People in Minneapolis react to Thursday's guilty verdicts in the Derek Chauvin trial.

(CNN)As a couple sat with their oldest son and watched the verdict in the Derek Chauvin trial being read, they were filled with a hope for a better America.

Jared Hobbs created a teaching moment for his biracial son when people took the streets to protest the death of George Floyd last summer. Hobbs is White and his wife is White and Latina -- and they marched in support of their Black brothers and sisters.
After many conversations about dealing with their emotions and the hurt they felt, they made sure their 10-year-old was with them to watch the verdict from their home in Fort Worth, Texas.
"We got to sit with him and watch what feels like the first real step towards actual change in this country we love so much," Hobbs said of watching the verdict with his son. "I am hopeful that he will get to enter adulthood in a country that truly values every person and seeks to ensure the equality that we all deserve.

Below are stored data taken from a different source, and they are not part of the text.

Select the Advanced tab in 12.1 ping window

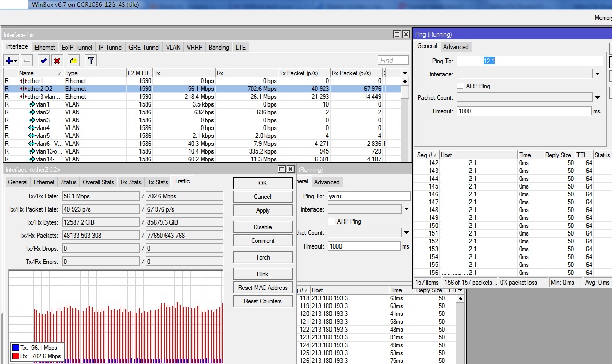(x=456, y=47)
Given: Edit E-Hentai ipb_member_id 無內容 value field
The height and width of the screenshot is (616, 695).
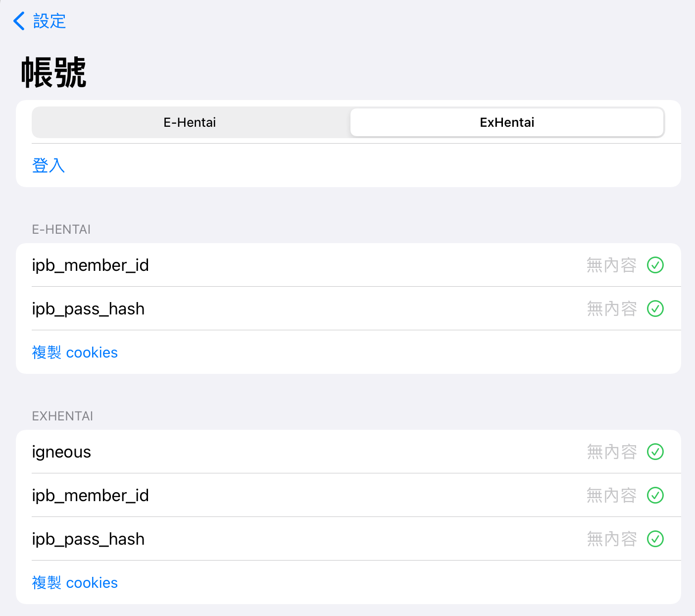Looking at the screenshot, I should click(611, 265).
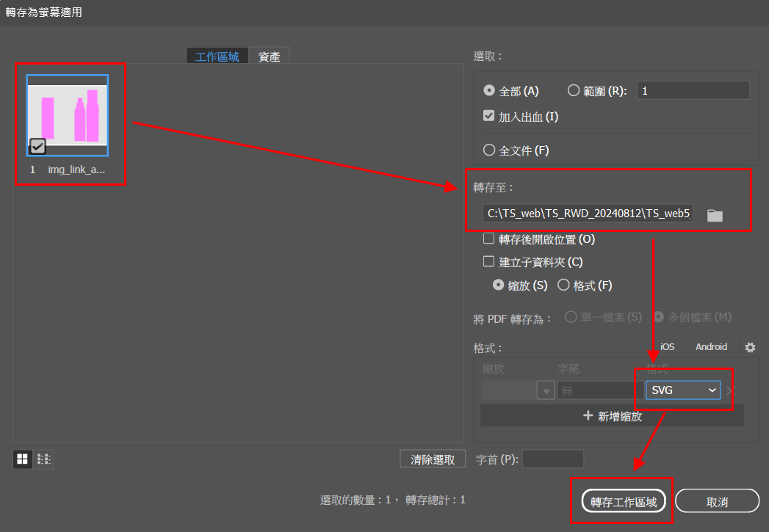Switch to large thumbnail grid view
Screen dimensions: 769x532
tap(23, 459)
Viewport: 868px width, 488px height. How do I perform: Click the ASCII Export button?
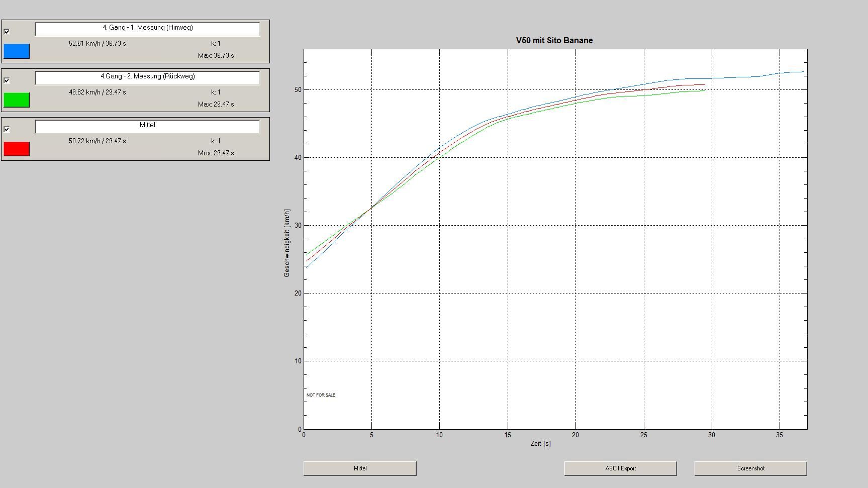click(x=620, y=468)
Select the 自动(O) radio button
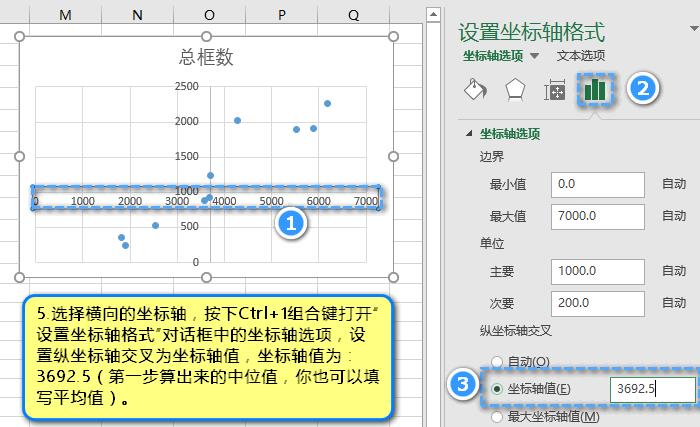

I am hopeful that today is the first day on the road to a better USA."
Chauvin, a former Minneapolis Police officer, was found guilty Tuesday of all three charges against him in the killing of George Floyd -- second-degree unintentional murder, third-degree murder and second-degree manslaughter.
Millions of Americans nervously watched the trial -- one of the most consequential cases of the Black Lives Matter era. We asked our readers how they felt about the verdict and hundreds responded in less than 24 hours.
Many said they felt like justice had been served. Others agreed this is just one step on the journey to fight systemic racism in the country.
Some of the respondents told CNN they thought that Chauvin was innocent or should have been convicted only of lesser charges. One reader said he wished Chauvin would have testified to explain his actions.